[Selection]
Monday, July 12, 2010

Little chance of rain - Kuala Lumpur, Malaysia

Time, your ass and the rich will always do as they please (Old Venetian saying)

The sky looks clear, there’s a small cloud up there, but it’s not the type that anticipates a storm. Maybe today, as it often happens, it will let out its raging cry only in the evening. A taxi is coming. Come on, let’s walk, it seems that today there’s little chance of rain. The ride is cheap, but I don’t do it for the money. The fact is that I’ll have to sit for most of the day. Everything is fine until I reach halfway, when my eyes spot the fluttering skirt of a girl. At first I’m not worried about the gloomy omen, focused as I am on the smooth skin of that knee, the slender calf, the lower thigh muscle that is intermittently emerging from under the hem…
Pluck! The top of my skull has been hit by a drop the size of a Japanese medlar fruit. I can already anticipate the glance at the first window, the reflection of my frowning face, the expression of one who is aware that he’s being looked at. And it doesn’t really matter if the voyeur is himself. I feel like I’m wearing the head of a newborn calf. I use a hand to gently rub my hair, trying to achieve at least a harmonious wet effect. It’s funny how we worry about such irrelevant details even when we face the signs of an imminent typhoon. I look at the sky: it’s a mirror that reflects - in angrier hues - the colors of asphalt, steel and skyscrapers. I steal a last look at the legs of that girl: it might be the last nice thing that I see for a while. Actually I was wrong: it’ll be the last thing – but unfortunately the very last one – that I will clearly see for a good ten minutes.
Swosh! A gust of wind in a hurry, come out from nowhere, stopped right in front of me, waited until I absentmindedly raised my eyes, and when it was sure to inflict the maximum damage hurled a handful of greasy dust at my face. I feel like Mr. Magoo who gropes in a darkroom, an astigmatic mole that has been frozen by a spotlight.
Slap! How, who was it, unbelievable! Go to hell! This piece of mud just slapped me from behind. And just because I was swaying and feeling my way. I didn’t do it on purpose: that dust is to blame. I manage to open my eyes by a micron, I clench my jaw in an aberrated face to ward off the pain that hangs from my eyelids. I look around me: everything is blurred, as if I had plummeted into a submerged city. Then I start to make out some shapes here and there. The short-tempered caveman that just slapped my face is a tropical leaf of a shiny green. A blinding effect if one could afford it. It’s the size of the Canadian variety of maple but the texture is the one of “The Brothers Karamazov”.

[Source excerpt]
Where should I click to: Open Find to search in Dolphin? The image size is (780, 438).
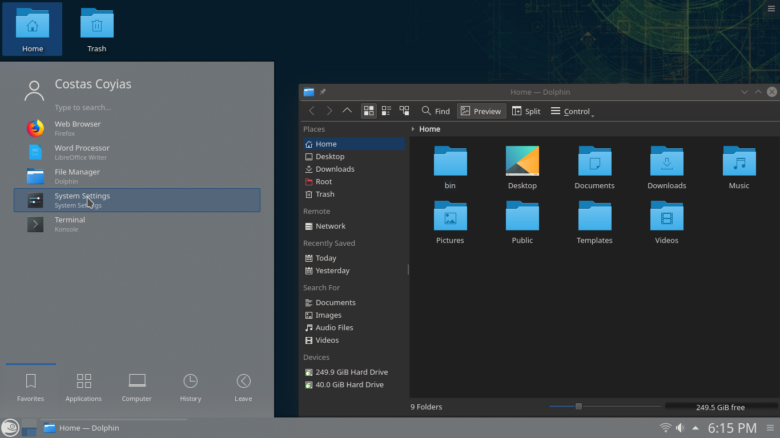point(435,111)
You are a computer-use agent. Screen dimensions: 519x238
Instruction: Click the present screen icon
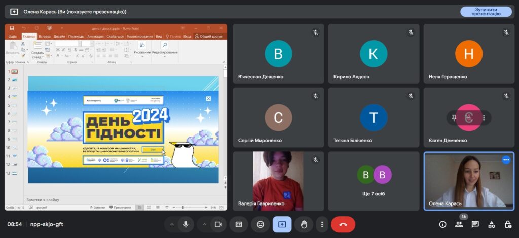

[Exercise requirements]
Repeat the passage of the Kuala Lumpur rain account that starts at "Swosh! A gust" and ends after "by a spotlight.", reproducing its wording precisely.

[Solved problem]
Swosh! A gust of wind in a hurry, come out from nowhere, stopped right in front of me, waited until I absentmindedly raised my eyes, and when it was sure to inflict the maximum damage hurled a handful of greasy dust at my face. I feel like Mr. Magoo who gropes in a darkroom, an astigmatic mole that has been frozen by a spotlight.